C++ code to Count even length binary sequences with same sum of first and second half bits
#include <bits/stdc++.h>
using namespace std;
int n;
int rec(int diff, int i, vector<vector<int>> &dp){
if(i == n)
if(diff == 0)
return 1;
else
return 0;
if(dp[diff+n][i] != -1)
return dp[diff+n][i];
return dp[diff+n][i] = rec(diff+1, i+1, dp) + rec(diff-1, i+1, dp) + 2*rec(diff, i+1, dp);
}
int main(){
cin>>n;
vector<vector<int>> dp(2*n+2, vector<int>(n+1, -1));
int ans = rec(0, 0, dp);
cout<<ans;
}
6
924
Java code to Count even length binary sequences with same sum of first and second half bits
import java.util.*;
class Main{
static int n;
static int rec(int diff, int i, int dp[][]){
if(i == n)
if(diff == 0)
return 1;
else
return 0;
if(dp[diff+n][i] != -1)
return dp[diff+n][i];
return dp[diff+n][i] = rec(diff+1, i+1, dp) + rec(diff-1, i+1, dp) + 2*rec(diff, i+1, dp);
}
public static void main(String[] args){
Scanner sc = new Scanner(System.in);
n = sc.nextInt();
int dp[][] = new int[2*n+2][n+1];
for(int i=0;i<2*n+2;i++){
for(int j=0;j<n+1;j++)
dp[i][j] = -1;
}
int ans = rec(0, 0, dp);
System.out.print(ans);
}
}6
924
Complexity Analysis
Time Complexity
O(N^2), because there were N^2 different states in the problem.

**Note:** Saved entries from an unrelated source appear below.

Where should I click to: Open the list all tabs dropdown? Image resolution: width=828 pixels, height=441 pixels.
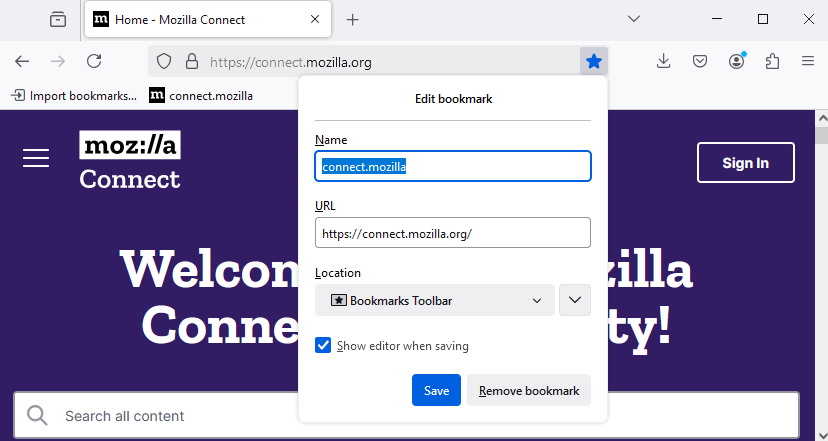click(x=634, y=20)
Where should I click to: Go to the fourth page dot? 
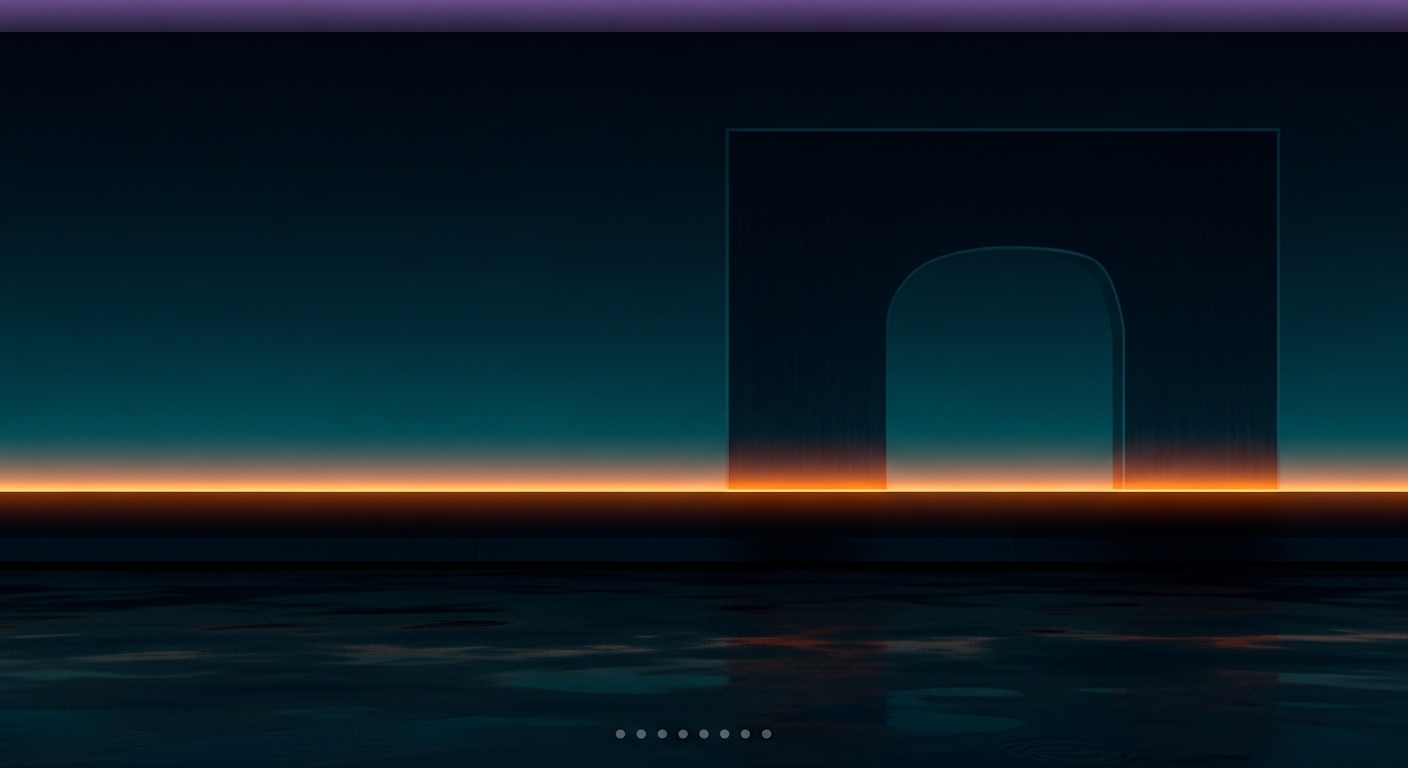683,734
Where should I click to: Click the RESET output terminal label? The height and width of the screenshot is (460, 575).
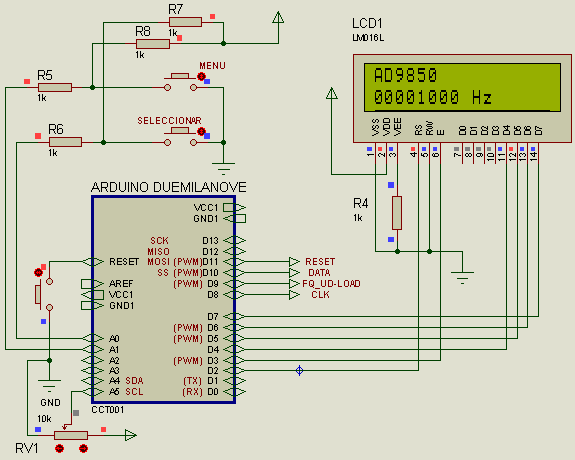tap(320, 262)
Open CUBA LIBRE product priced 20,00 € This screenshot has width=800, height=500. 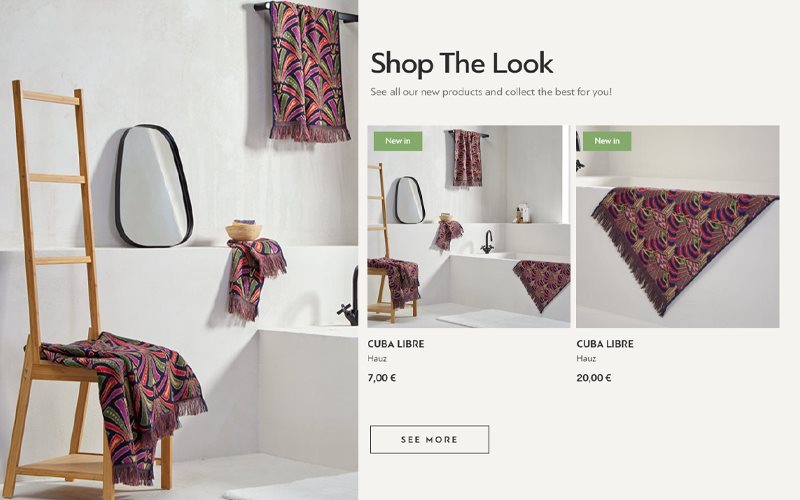(x=605, y=344)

Thus the time complexity is polynomial.
Space Complexity
O(N^2), because we have created a 2D DP array. Thus the space complexity is also polynomial.
Best Approach
The Best approach is to use Binomial Coefficients to compute the answer for the problem. We can consider the two halves to be independent. Then if they are independent and we simply have to set some bits. Consider we need to set k bits out of n bits. So we can simply write the number of ways to do that is equal to nCk*nCk. Thus if we compute this value for k equal to 0 to k equal to n. We would have found the answer.
C++ code to Count even length binary sequences with same sum of first and second half bits
#include <bits/stdc++.h>
using namespace std;
int main(){
int n;cin>>n;
int C = 1, answer = 1;
for (int i = 1; i<=n ; i++)
{
C = (C * (n+1-i))/i;
answer += (C*C);
}
cout<<answer;
}
6
924
Java code to Count even length binary sequences with same sum of first and second half bits
import java.util.*;
class Main{
public static void main(String[] args){
Scanner sc = new Scanner(System.in);
int n = sc.nextInt();
int answer = 1, C = 1;
for(int i = 1; i<=n; i++)
{
C = (C * (n+1-i))/i;
answer += (C*C);
}
System.out.print(answer);
}
}6
924
Complexity Analysis
Time Complexity
O(N), because we have run a single loop until N. Thus the algorithm has linear time complexity.
Space Complexity
O(1), because the space complexity is constant.